**** Reading passage ****
Dear Boris

I commend you for your commitment to making London a more
sustainable city for the 21st century. I was most impressed by the
“Boris’s Bikes” initiative, and am now writing to you about your
pledge to ban the plastic bag from London stores.

I am an ocean rower, and have been campaigning for bans on plastic
bags since encountering the North Pacific Garbage Patch while rowing
from San Francisco to Hawaii in 2008, on my way to becoming the
first woman to row solo across the Pacific. I am writing to you now
from my rowboat, roughly halfway across the Indian Ocean.

I am co-patron (with Zac Goldsmith, MP) of Greener Upon Thames, the
organization that has been campaigning for a plastic-bag-free
Olympics. I am sure I speak for them when I say that we would be
delighted to see a permanent and London-wide ban on plastic bags as
a welcome overshoot of that original goal, and would be more than
happy to support, advise and inform any such initiative.

I would urge you to impose a ban, rather than a charge, for the
following reasons:

1. As a former office worker myself, I would guess that a small
charge for a plastic bag to carry a GBP 5.00 sandwich back to their
desks might not be enough to persuade the majority to bring their
own bags. Some may even regard the charge as a convenient way to
make their charitable donations.
**** Material for this task ****
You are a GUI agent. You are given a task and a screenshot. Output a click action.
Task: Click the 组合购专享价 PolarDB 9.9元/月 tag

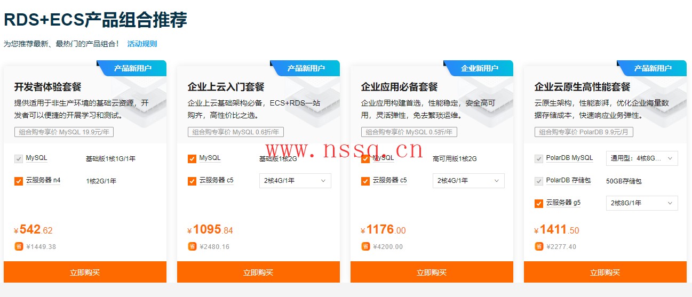[584, 132]
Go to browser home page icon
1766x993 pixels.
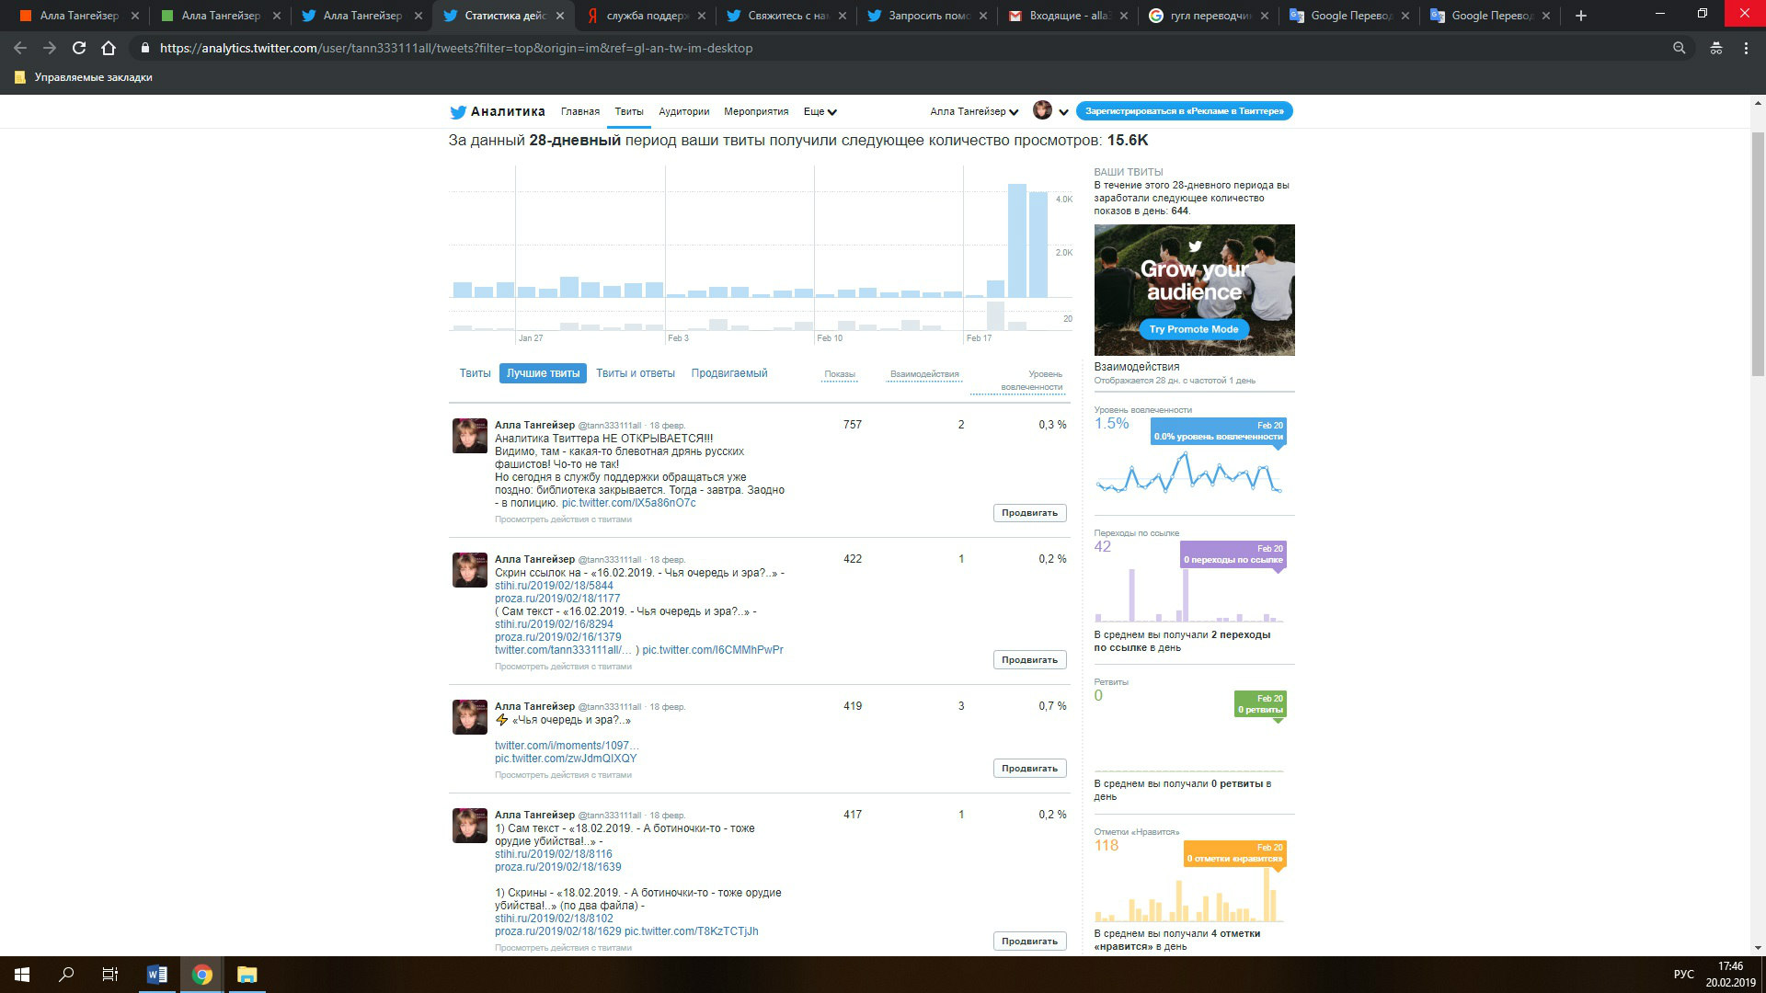pos(109,48)
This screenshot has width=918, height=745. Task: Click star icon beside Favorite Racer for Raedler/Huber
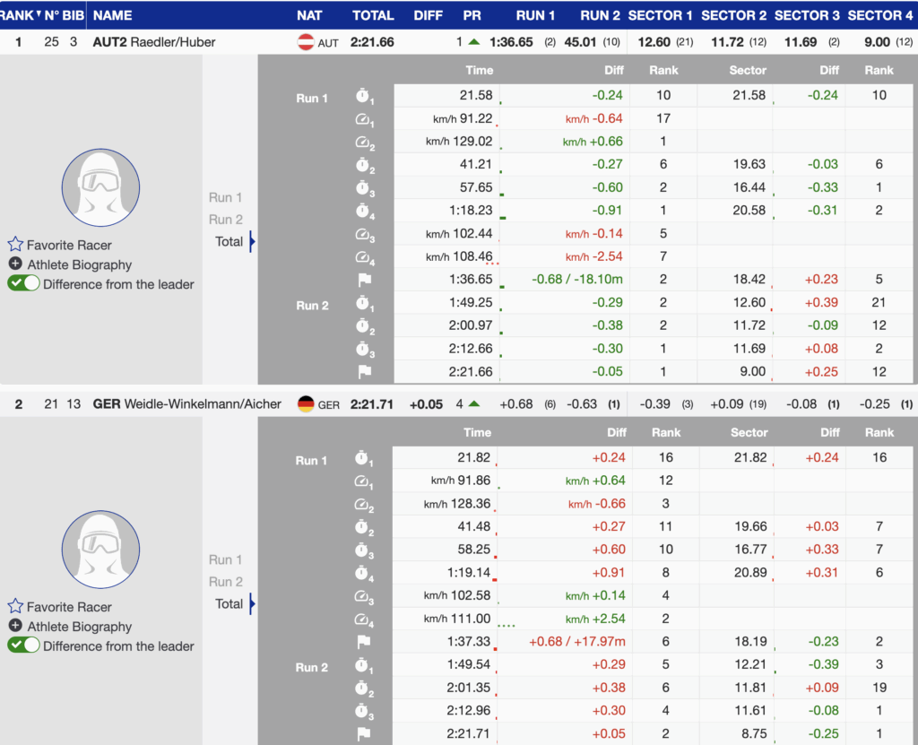[x=15, y=245]
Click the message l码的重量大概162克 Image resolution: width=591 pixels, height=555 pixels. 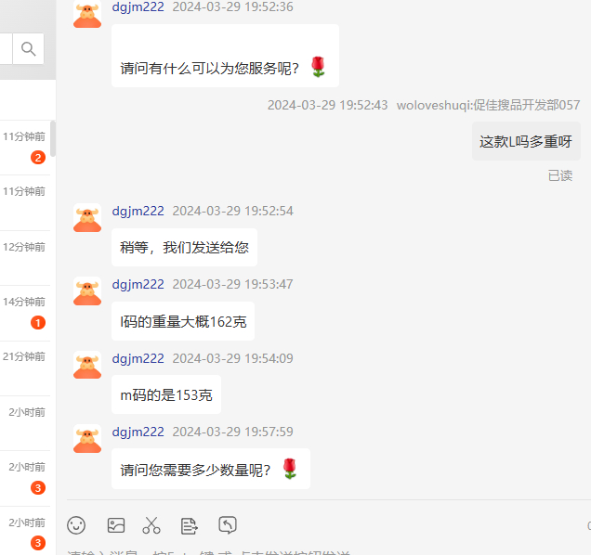coord(183,321)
****
Exercise set
- A) In the letter, what three things does the writer say the organization would be more than happy to do for any initiative banning plastic bags?
- B) Arrange the records as a JSON list of strings, one string per line, skipping blank lines. Cover the records from their start through the line containing "[x=15, y=245]", that line included, and leave the pictures out.

Task-by-task solutions
- A)
- support
- advise
- inform

- B)
[
  "You are a GUI agent. You are given a task and a screenshot. Output a click action.",
  "Task: Click the 组合购专享价 PolarDB 9.9元/月 tag",
  "[584, 132]",
  "Go to browser home page icon",
  "1766x993 pixels.",
  "pos(109,48)",
  "This screenshot has width=918, height=745. Task: Click star icon beside Favorite Racer for Raedler/Huber",
  "[x=15, y=245]"
]